» WORK TO COMPLETE:
Restate all of the data below word for word.

» DATASET CONTENT:
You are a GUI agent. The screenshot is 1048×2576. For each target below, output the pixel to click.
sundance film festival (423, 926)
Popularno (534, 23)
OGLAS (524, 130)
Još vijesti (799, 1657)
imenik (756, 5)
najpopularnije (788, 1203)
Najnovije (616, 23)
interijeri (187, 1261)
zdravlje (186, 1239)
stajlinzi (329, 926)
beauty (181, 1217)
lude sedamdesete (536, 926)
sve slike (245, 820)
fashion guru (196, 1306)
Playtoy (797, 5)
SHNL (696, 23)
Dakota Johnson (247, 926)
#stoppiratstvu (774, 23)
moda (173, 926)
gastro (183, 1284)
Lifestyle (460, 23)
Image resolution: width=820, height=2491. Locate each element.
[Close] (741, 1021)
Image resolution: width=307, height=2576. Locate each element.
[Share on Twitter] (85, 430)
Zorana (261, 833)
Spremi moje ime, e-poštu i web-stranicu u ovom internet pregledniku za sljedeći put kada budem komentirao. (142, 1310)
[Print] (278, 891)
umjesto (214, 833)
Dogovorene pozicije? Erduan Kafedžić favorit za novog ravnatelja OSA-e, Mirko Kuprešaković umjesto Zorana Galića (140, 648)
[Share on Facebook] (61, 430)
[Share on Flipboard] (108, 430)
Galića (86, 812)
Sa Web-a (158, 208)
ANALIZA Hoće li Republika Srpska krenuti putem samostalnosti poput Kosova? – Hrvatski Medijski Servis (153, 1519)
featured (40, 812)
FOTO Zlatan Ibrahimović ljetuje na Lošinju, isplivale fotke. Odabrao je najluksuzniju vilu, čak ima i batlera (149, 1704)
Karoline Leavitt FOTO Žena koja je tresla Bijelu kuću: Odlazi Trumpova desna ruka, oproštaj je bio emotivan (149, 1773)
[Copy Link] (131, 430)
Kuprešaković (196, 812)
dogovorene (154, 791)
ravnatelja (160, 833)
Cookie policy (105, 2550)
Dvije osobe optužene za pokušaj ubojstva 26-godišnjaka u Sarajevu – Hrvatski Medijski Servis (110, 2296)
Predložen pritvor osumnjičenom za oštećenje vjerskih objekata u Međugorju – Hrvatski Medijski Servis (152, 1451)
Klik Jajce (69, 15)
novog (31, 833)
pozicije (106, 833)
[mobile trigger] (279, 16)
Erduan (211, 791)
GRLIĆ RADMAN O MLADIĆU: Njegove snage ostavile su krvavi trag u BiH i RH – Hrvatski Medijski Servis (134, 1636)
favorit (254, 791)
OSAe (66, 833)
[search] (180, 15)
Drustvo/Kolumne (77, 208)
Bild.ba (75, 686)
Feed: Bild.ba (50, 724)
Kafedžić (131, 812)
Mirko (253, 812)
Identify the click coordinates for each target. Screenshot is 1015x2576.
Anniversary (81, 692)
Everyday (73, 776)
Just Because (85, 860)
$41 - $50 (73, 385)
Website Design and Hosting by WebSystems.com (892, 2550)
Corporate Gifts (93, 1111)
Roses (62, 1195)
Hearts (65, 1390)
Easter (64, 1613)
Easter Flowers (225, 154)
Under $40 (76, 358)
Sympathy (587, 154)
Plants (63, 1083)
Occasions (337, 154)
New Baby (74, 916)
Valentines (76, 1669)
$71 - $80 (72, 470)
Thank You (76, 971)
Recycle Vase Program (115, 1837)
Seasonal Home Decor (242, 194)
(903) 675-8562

» OUTPUT FOR THIS TASK:
You are a GUI agent. The screenshot is 1048×2576. For each target below, output the pixel to click.
sundance film festival (423, 926)
Popularno (534, 23)
OGLAS (524, 130)
Još vijesti (799, 1657)
imenik (756, 5)
najpopularnije (788, 1203)
Najnovije (616, 23)
interijeri (187, 1261)
zdravlje (186, 1239)
stajlinzi (329, 926)
beauty (181, 1217)
lude sedamdesete (536, 926)
sve slike (245, 820)
fashion guru (196, 1306)
Playtoy (797, 5)
SHNL (696, 23)
Dakota Johnson (247, 926)
#stoppiratstvu (774, 23)
moda (173, 926)
gastro (183, 1284)
Lifestyle (460, 23)
Image resolution: width=820, height=2491. Locate each element.
[Close] (741, 1021)
Image resolution: width=307, height=2576. Locate each element.
[Share on Twitter] (85, 430)
Zorana (261, 833)
Spremi moje ime, e-poštu i web-stranicu u ovom internet pregledniku za sljedeći put kada budem komentirao. (142, 1310)
[Print] (278, 891)
umjesto (214, 833)
Dogovorene pozicije? Erduan Kafedžić favorit za novog ravnatelja OSA-e, Mirko Kuprešaković umjesto Zorana Galića (140, 648)
[Share on Facebook] (61, 430)
[Share on Flipboard] (108, 430)
Galića (86, 812)
Sa Web-a (158, 208)
ANALIZA Hoće li Republika Srpska krenuti putem samostalnosti poput Kosova? – Hrvatski Medijski Servis (153, 1519)
featured (40, 812)
FOTO Zlatan Ibrahimović ljetuje na Lošinju, isplivale fotke. Odabrao je najluksuzniju vilu, čak ima i batlera (149, 1704)
Karoline Leavitt FOTO Žena koja je tresla Bijelu kuću: Odlazi Trumpova desna ruka, oproštaj je bio emotivan (149, 1773)
[Copy Link] (131, 430)
Kuprešaković (196, 812)
dogovorene (154, 791)
ravnatelja (160, 833)
Cookie policy (105, 2550)
Dvije osobe optužene za pokušaj ubojstva 26-godišnjaka u Sarajevu – Hrvatski Medijski Servis (110, 2296)
Predložen pritvor osumnjičenom za oštećenje vjerskih objekata u Međugorju – Hrvatski Medijski Servis (152, 1451)
Klik Jajce (69, 15)
novog (31, 833)
pozicije (106, 833)
[mobile trigger] (279, 16)
Erduan (211, 791)
GRLIĆ RADMAN O MLADIĆU: Njegove snage ostavile su krvavi trag u BiH i RH – Hrvatski Medijski Servis (134, 1636)
favorit (254, 791)
OSAe (66, 833)
[search] (180, 15)
Drustvo/Kolumne (77, 208)
Bild.ba (75, 686)
Feed: Bild.ba (50, 724)
Kafedžić (131, 812)
Mirko (253, 812)
Identify the click coordinates for each target. Screenshot is 1015x2576.
Anniversary (81, 692)
Everyday (73, 776)
Just Because (85, 860)
$41 - $50 (73, 385)
Website Design and Hosting by WebSystems.com (892, 2550)
Corporate Gifts (93, 1111)
Roses (62, 1195)
Hearts (65, 1390)
Easter (64, 1613)
Easter Flowers (225, 154)
Under $40 (76, 358)
Sympathy (587, 154)
Plants (63, 1083)
Occasions (337, 154)
New Baby (74, 916)
Valentines (76, 1669)
$71 - $80 (72, 470)
Thank You (76, 971)
Recycle Vase Program (115, 1837)
Seasonal Home Decor (242, 194)
(903) 675-8562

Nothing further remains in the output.